Home | Archive | About | Other

Shortest Path problem

Find shortest path and distance in a directed/undirected graph {vertex, edge}

Dijkstra’s Algorithm

Compute shortest distance between a starting vertex and all other vertexes in a graph. You can also track shortest path simultaneously.

The idea is:

How does this make sure distance to each vertex is minimum?
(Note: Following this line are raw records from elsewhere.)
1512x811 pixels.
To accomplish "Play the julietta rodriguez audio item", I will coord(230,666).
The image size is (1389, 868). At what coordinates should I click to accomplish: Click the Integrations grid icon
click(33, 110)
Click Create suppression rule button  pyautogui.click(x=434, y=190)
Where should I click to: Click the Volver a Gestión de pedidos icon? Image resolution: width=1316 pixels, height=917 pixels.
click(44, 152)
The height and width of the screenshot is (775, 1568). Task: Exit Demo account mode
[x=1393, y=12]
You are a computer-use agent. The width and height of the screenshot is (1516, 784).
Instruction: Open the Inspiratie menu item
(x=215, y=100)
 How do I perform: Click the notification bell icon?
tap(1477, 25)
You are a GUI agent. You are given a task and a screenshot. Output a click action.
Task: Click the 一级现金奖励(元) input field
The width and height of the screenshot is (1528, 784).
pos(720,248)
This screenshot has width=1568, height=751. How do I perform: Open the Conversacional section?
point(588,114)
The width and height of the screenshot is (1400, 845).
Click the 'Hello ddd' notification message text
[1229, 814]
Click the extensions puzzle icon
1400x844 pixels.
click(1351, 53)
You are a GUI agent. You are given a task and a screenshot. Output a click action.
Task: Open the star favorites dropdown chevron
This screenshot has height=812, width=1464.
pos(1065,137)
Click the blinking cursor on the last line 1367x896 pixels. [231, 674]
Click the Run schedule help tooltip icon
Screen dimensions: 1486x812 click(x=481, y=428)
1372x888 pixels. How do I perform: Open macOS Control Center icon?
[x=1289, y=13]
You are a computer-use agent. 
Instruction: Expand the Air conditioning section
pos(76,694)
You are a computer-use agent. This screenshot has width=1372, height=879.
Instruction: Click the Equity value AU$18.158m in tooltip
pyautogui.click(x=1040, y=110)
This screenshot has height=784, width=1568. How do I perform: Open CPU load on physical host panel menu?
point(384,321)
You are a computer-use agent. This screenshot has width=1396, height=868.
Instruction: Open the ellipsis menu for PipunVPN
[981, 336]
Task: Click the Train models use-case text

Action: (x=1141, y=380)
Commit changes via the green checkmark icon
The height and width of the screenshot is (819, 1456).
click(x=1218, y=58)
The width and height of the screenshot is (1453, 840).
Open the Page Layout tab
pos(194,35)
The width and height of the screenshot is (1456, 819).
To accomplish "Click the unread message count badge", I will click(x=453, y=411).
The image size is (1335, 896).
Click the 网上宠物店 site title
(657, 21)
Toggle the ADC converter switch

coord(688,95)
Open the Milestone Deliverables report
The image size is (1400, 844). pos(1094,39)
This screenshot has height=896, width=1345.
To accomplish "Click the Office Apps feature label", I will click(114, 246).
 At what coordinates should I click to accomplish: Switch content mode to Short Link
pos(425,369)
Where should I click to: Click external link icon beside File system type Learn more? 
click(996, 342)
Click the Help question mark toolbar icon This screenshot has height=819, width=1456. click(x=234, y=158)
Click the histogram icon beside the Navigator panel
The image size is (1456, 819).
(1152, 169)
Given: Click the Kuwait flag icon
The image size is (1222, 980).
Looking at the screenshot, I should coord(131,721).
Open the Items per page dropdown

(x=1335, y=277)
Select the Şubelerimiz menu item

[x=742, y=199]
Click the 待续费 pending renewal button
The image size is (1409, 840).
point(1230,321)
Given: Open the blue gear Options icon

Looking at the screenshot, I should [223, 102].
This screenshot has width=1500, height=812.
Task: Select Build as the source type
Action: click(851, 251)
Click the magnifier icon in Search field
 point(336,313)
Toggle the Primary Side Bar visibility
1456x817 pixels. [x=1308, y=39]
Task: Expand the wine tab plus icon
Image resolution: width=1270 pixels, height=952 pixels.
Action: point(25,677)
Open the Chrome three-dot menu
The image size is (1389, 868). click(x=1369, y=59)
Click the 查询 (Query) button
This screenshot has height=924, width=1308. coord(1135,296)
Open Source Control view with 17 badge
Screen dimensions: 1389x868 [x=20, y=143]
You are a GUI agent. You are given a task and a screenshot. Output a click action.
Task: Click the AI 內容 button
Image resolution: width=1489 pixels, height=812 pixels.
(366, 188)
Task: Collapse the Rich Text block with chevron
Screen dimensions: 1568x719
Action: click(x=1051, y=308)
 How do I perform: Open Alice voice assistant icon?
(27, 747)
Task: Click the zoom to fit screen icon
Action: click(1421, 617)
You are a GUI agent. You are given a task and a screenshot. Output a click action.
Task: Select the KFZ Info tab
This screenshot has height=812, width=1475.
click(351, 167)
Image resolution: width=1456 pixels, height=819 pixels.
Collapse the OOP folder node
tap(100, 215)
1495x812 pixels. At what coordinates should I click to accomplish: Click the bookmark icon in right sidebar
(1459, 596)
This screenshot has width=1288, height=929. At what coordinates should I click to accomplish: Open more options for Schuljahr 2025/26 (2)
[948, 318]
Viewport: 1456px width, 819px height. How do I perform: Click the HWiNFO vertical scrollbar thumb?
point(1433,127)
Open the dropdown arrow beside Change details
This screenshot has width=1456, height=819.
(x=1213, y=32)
The key is to explore vertices in order of distance. (this is implemented by heap)

Time Complexity: $O(mlogn)$, m = # of edges, n = # of vertexes

Pros:

  1. can deal with directed graph, undirected graph, non-negatives paths

Cons:

  1. can’t be applied to negative edge lengths (can be improved?. See below code implementation)
  2. not very distributed (relevant to Internet routing)

Code Implementation

class Graph:
	def __init__(self, adjacencyList=None):
		if not adjacencyList:
			self.G = defaultdict(list)
			self.G_rev = defaultdict(list)
		else:
			self.G = adjacencyList

	def addEdge(self, u, v):
		self.G[u].append(v)
		self.G_rev[v].append(u)
		return

	def addEdgeLen(self, u, v, l):
		self.G[u].append((v, l)) 
		return

	def minDist(self, start):
		maxdist = float('inf')
		dists = {v: maxdist for v in self.G.keys()}
		seen = set()
		pq = [(0, start)]
		while pq:
			cur_dist, cur_v = heapq.heappop(pq)
			if cur_v in seen:
				continue
			dists[cur_v] = cur_dist
			seen.add(cur_v)
			for neighbor, weight in self.G[cur_v]:
				if neighbor in seen:
					continue
				dist = cur_dist + weight
				heapq.heappush(pq, (dist, neighbor))
		return dists

Bellman Ford Algorithm

Either compute a shortest cycle-free path $s-v$ or output a negative cycle, for all paths starting from $s$. This is a Dynamic Programming solution.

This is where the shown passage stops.